Mais de um século depois da abolição
oficial da escravatura praticamente 40 mil pessoas foram libertadas em
todo o Brasil de trabalhos análogos à escravidão nos últimos seis anos.
Levantamento inédito da Organização Internacional do Trabalho (OIT) – Perfil dos principais atores envolvidos no trabalho escravo rural no Brasil –
divulgado na última terça-feira (25), mostra que mais de 50% desta
população é composta por homens com até 30 anos e em sua maioria
migrante do Nordeste. 80% é de raça negra.
A análise foi realizada com a
finalidade de subsidiar políticas públicas que possibilitem avanços
para uma definitiva abolição do trabalho escravo por meio de projetos
que incluam ações de repressão e prevenção da escravidão no país. Os
resultados adquiridos servirão para orientar a elaboração de campanhas
educativas e para o controle do tráfico de trabalhadores submetidos à
escravidão contemporânea.
Os dados contribuirão ainda como base
para o desenvolvimento de estratégias de reinserção dos trabalhadores
resgatados em seus locais de origem. Serão pesquisadas alternativas
para oferta de trabalho e renda, mecanismos de acesso a terra e apoio
à agricultura familiar.
Denúncias - As
informações tiveram por base pesquisa realizada entre 2006 e 2007 nos
estados de Mato Grosso, Pará, Bahia e Goiás, que se encontram no topo
da lista de denúncias. De acordo com a Organização e o Ministério do
Trabalho e Emprego (TEM), 50% dos registros realizados entre os anos de
1995 e 2011 estavam concentrados no Pará. No mesmo período, Mato Grosso
registrou 30% das denúncias.
Para a OIT, os negros estão mais
vulneráveis a situações de trabalho escravo do que brancos devido à
situação de miséria a que, muitas vezes, estão expostos. A falta de
oportunidades em empregos decentes para pessoas que não possuem
qualquer qualificação profissional e a relativa fragilidade das redes
de proteção social as obriga a aceitarem condições precárias de
trabalho em locais onde sua dignidade e liberdade são violentadas.

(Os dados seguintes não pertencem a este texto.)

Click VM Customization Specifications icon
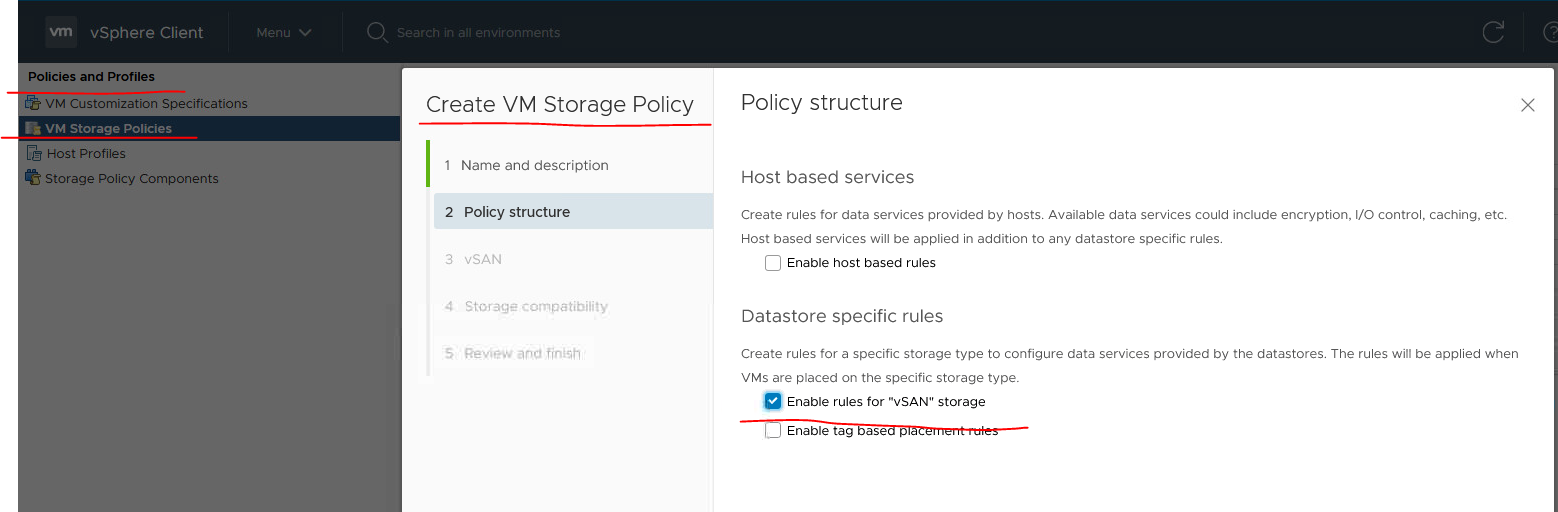 (33, 103)
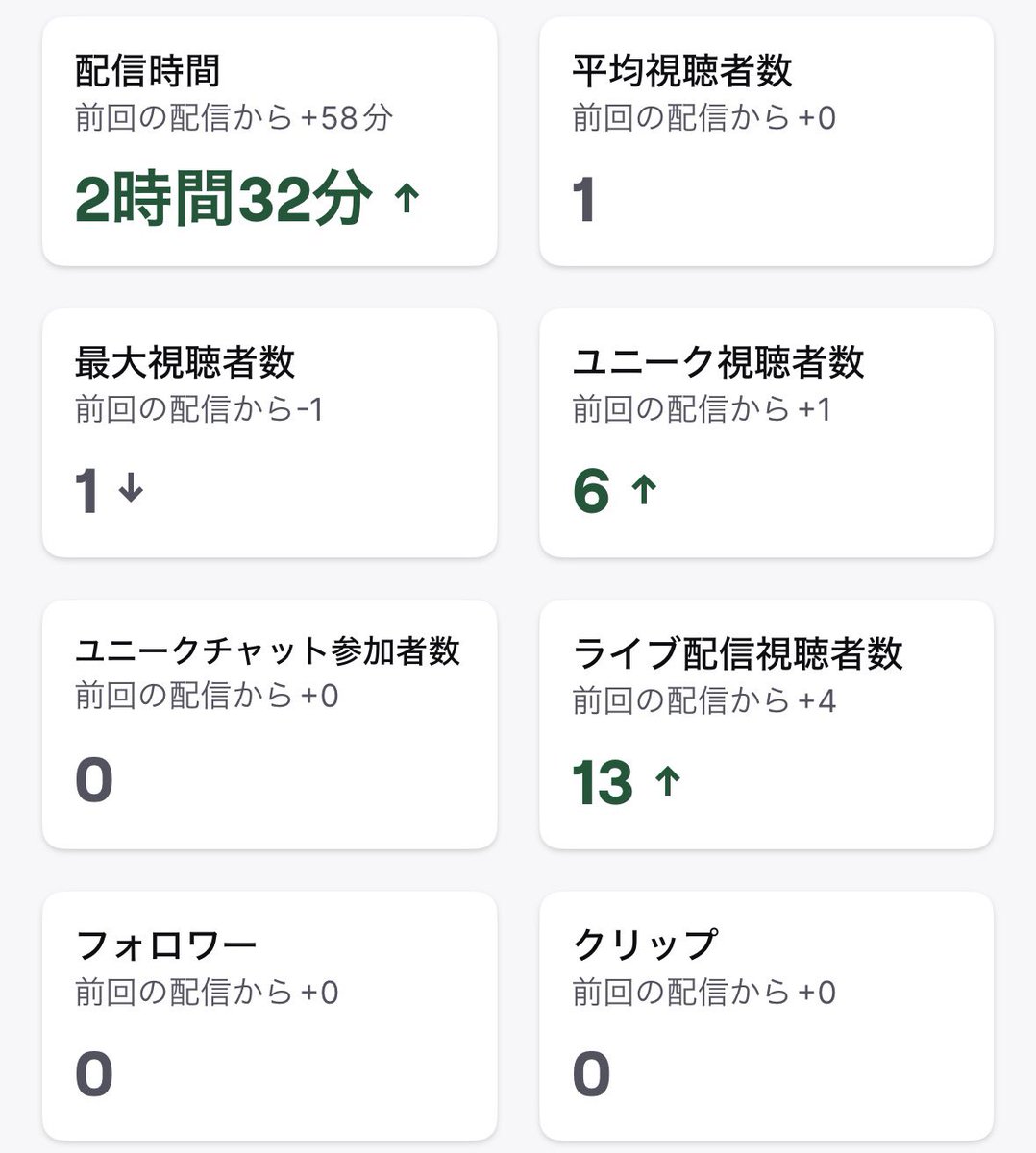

O estudo aponta que a proporção de
negros em regime de escravidão encontrada foi significativamente maior
do que a observada no conjunto da população brasileira (50,3%) e até
mesmo nas regiões Norte (76,1%) e Nordeste (70,8%). Chama a atenção a
proporção de pretos entre os trabalhadores pesquisados (18,2%), um
percentual de 2,5 vezes superior ao encontrado na população brasileira
(6,9%), próxima apenas do índice encontrado na Bahia (15,7%), estado
com a mais alta proporção de pretos no Brasil.
Pesquisa de campo -
Durante o levantamento foi traçado o perfil dos principais atores
envolvidos com a escravidão contemporânea rural do Brasil. Foram
ouvidos pelos coordenadores do Grupo Móvel (GEFM) da OIT, 121
trabalhadores em 10 fazendas dos estados do Pará, Mato Grosso, Bahia e
Goiás. As equipes de trabalho foram compostas por auditores fiscais do
trabalho, procuradores, policiais federais e policiais rodoviários
federais.
Nas fazendas, as pessoas foram
encontradas alojadas em barracos improvisados com lonas, sem banheiros
ou com banheiros sem qualquer condição de higiene e funcionamento, sem
água potável e com alimentação de baixa qualidade, normalmente sem
carne. Os trabalhadores tinham rotina exaustiva de trabalho, não tinham
equipamentos de proteção e estavam expostos a produtos tóxicos, em
muitos casos, proibidos pela legislação brasileira.
Segundo o documento, ao chegarem no
emprego foram colocados em situação de devedores logo no primeiro dia.
“Recebem adiantamento, transporte e as despesas com alimentação que na
viagem já foram anotadas em um caderno de dívidas. Em casos extremos,
até mesmo o custo dos instrumentos de trabalho (foices, facões, moto
serras, entre outros) é anotado no caderno de dívidas do gato, bem como
as botas, luvas, chapéus e roupas”. Nessas condições e recebendo uma
média de R$ 6 por dia, esses trabalhadores dificilmente se libertarão
das mãos dos chamados empregadores.
Impressões – Apesar da
complexidade do problema da escravidão contemporânea, o Brasil é
considerado hoje uma referência na implementação de mecanismos de
combate à escravidão contemporânea. Para Laís Abramo, diretora do
escritório da OIT no país, a eficácia dessas ações se devem à
capacidade de articulação entre o governo brasileiro, a sociedade
civil, o setor privado e os organismos internacionais. “Contudo, ainda
há um longo caminho a ser percorrido para que o trabalho escravo seja
definitivamente erradicado no Brasil”, conclui.